Baleen whales use fringed sheets of keratin to strain food from water before they swallow.
Introduction
The blue whale is the largest animal ever known to inhabit Earth. Found in every ocean on the planet except the Arctic, it grows as long as three school buses lined up end to end and can weigh more than nine school buses full of kids. What does a behemoth this big eat? Ironically, almost exclusively one of the ocean’s smallest animals—crustaceans known as krill, which swim about in large schools.
How the blue whale eats krill is as remarkable as the fact that it does so. Opening its massive mouth, it engulfs a school of krill along with enough seawater to double its weight. Then, it uses baleen, a bristly structure growing from its top jaw, as a sieve to catch the krill as it forces the water back out into the ocean.
The Strategy
Like all baleen whales of the suborder Mysticeti, the blue whale’s baleen is composed of keratin, the same type of material that makes up hair, horns, fingernails, and claws in other mammals.
About 350 plates of this material grow parallel to each other and perpendicular to the toothless jaw, lined up like slats of a vertical window blind. Each plate is made up of a main plate and a few smaller plates, forming a triangular profile. The plates contain tubules that separate to form a frayed edge on the tongue side and at the bottom made up of densely packed bristles 2 millimeters or smaller in diameter.
After taking in krill and water together, the whale partly closes its mouth so that the water has to go through the baleen as it moves back out into the ocean. The baleen fringe is able to trap krill down to about half a millimeter in size.
The blue whale is one of 14 whale species that use baleen as part of their foraging strategy. The length of the baleen plates and the nature of the bristles varies from one species to another depending on the whales’ foraging style and the size of prey they prefer.
A recent study suggests that at least one whale species, the bowhead (Balaena mysticetus), uses the baleen to direct food to the back of its throat rather than as an actual filter, which helps it avoid clogging the mechanism with bits of prey. The exact movement of water and krill within a blue whale’s mouth—and how it keeps from clogging and/or cleans its baleen—appears to remain a mystery for now.

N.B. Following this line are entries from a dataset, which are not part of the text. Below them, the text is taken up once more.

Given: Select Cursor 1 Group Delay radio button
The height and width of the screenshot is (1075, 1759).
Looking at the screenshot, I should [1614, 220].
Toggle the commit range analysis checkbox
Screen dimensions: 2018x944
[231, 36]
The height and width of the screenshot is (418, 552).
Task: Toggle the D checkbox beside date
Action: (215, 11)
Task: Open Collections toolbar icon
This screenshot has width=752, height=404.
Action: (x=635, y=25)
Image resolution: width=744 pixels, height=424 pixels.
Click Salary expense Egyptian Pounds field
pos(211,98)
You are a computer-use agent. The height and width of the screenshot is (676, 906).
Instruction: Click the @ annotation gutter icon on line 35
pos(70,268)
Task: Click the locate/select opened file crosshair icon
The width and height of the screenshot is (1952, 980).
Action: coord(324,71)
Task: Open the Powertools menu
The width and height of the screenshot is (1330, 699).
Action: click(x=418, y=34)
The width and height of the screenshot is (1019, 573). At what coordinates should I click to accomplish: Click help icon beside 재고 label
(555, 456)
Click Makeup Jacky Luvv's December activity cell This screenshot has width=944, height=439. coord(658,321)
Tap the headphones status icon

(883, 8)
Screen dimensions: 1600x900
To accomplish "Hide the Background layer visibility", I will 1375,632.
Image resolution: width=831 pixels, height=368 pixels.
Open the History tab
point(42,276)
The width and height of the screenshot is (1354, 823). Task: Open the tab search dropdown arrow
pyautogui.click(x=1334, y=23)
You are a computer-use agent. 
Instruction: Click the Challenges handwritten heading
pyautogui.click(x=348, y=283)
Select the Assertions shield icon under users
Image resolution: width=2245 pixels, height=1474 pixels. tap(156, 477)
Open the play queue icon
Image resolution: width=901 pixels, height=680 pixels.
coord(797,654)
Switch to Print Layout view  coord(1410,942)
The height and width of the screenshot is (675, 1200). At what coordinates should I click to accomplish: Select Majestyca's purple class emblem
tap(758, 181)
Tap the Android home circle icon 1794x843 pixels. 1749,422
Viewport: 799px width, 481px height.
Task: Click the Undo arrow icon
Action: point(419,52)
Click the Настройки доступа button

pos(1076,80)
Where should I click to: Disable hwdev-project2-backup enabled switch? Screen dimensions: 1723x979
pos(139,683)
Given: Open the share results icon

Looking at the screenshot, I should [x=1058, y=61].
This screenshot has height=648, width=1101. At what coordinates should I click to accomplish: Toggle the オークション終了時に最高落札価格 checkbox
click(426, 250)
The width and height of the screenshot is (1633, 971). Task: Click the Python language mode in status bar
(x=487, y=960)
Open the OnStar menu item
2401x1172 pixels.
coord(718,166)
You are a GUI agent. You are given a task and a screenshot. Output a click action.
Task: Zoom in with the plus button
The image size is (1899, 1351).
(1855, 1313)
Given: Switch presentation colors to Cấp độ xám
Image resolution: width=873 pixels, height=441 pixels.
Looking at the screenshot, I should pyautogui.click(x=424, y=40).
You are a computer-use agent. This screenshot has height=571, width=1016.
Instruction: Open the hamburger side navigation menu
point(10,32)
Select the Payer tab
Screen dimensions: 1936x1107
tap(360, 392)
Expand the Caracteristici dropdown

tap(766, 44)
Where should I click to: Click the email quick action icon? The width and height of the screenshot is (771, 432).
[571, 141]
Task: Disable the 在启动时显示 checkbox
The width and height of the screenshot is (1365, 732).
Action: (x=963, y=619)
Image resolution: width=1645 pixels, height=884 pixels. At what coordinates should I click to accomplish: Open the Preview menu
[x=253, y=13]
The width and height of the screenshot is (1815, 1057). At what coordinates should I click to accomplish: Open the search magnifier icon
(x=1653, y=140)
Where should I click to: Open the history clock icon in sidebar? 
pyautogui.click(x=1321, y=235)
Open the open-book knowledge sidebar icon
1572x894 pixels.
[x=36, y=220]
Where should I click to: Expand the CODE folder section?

Watch blue whale feeding behavior
The Potential
A blue whale’s approach to separate tiny particles from large amounts of water can find numerous applications in solving human needs. Baleen-like screens could be used to filter particles from wastewater as part of a conventional treatment process. They could provide a first level of cleansing for drinking water taken from lakes and streams. They could be used to produce beverages such as beer, wine, and apple cider that include non-liquid materials during part of their processing. They might prove useful in removing microplastic pollutants from soil, water, and other contaminated materials. They might even inspire new and more energy-efficient and cost-effective ways to desalinate seawater for use as drinking and irrigation water in arid regions.